Ils approchaient de la plage, la mer jetait déjà sur eux la poudre humide de ses vagues ; un point lumineux parut sur la bande des eaux qui baignaient le rivage. Les voyageurs franchirent le dernier intervalle et trouvèrent une chaloupe qui les attendait.

L’inconnu s’élança légèrement dans la barque et fit signe à Herman de le suivre. Celui-ci, au moment de quitter la terre d’une manière aussi aventureuse, montra quelque hésitation ; cependant il obéit à un geste plus impérieux de son conducteur et vint s’asseoir près de lui. Deux vigoureux rameurs se mirent à fendre les flots, se dirigeant vers un fanal qu’on voyait en mer.

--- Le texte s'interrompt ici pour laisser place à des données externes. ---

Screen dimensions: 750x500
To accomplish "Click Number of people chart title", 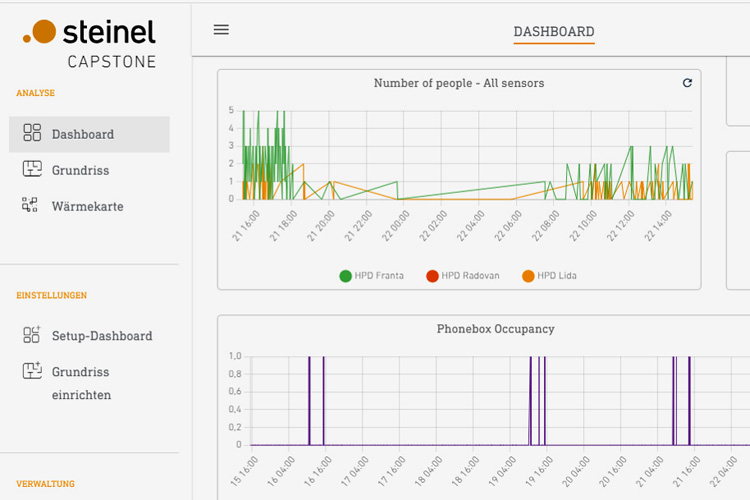I will (458, 83).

Après une heure de cette navigation, où la barque étroite et silencieuse se perdait entièrement dans le mouvement immense et le bruit formidable de la mer, les rameurs atteignirent un navire arrêté au milieu des eaux.

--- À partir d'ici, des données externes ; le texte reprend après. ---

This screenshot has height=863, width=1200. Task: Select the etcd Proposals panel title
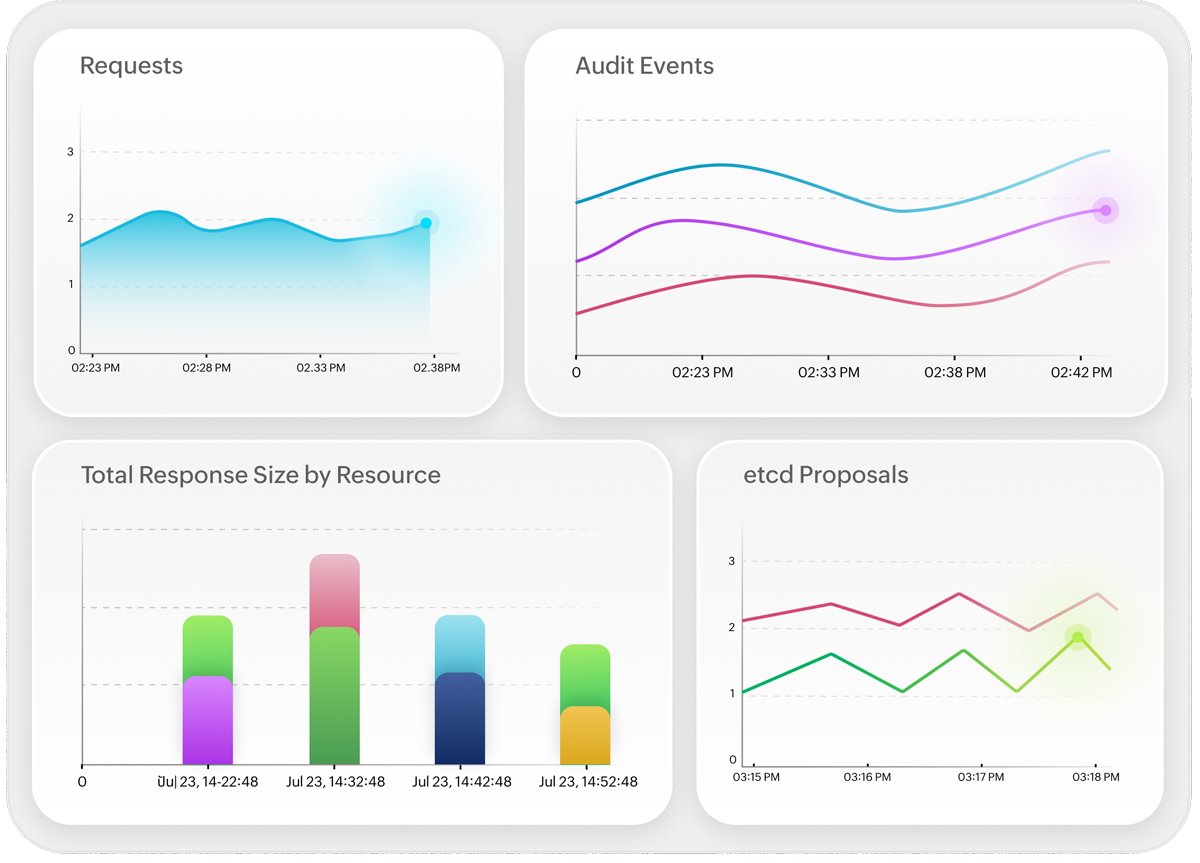coord(825,474)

Le capitaine se trouva à l’endroit du vaisseau où les voyageurs abordèrent. Il salua respectueusement le compagnon d’Herman ; puis, s’emparant aussitôt de celui-ci, il le conduisit dans sa propre chambre. Là, le commandant du vaisseau dit à M. de Rocheboise qu’il pouvait disposer de son lit et se reposer le reste de la nuit : puis il retourna sur le pont pour veiller au bâtiment, retenu en vue du port par les vents contraires, et appareiller aux premières éclaircies de l’ouragan.

Dès que le jour commença à poindre, Herman monta sur le pont.

L’ouragan avait perdu de sa violence ; mais l’atmosphère, chargée d’ombre et de pluie, offrait une perspective pâle, uniforme, plus triste que l’orage.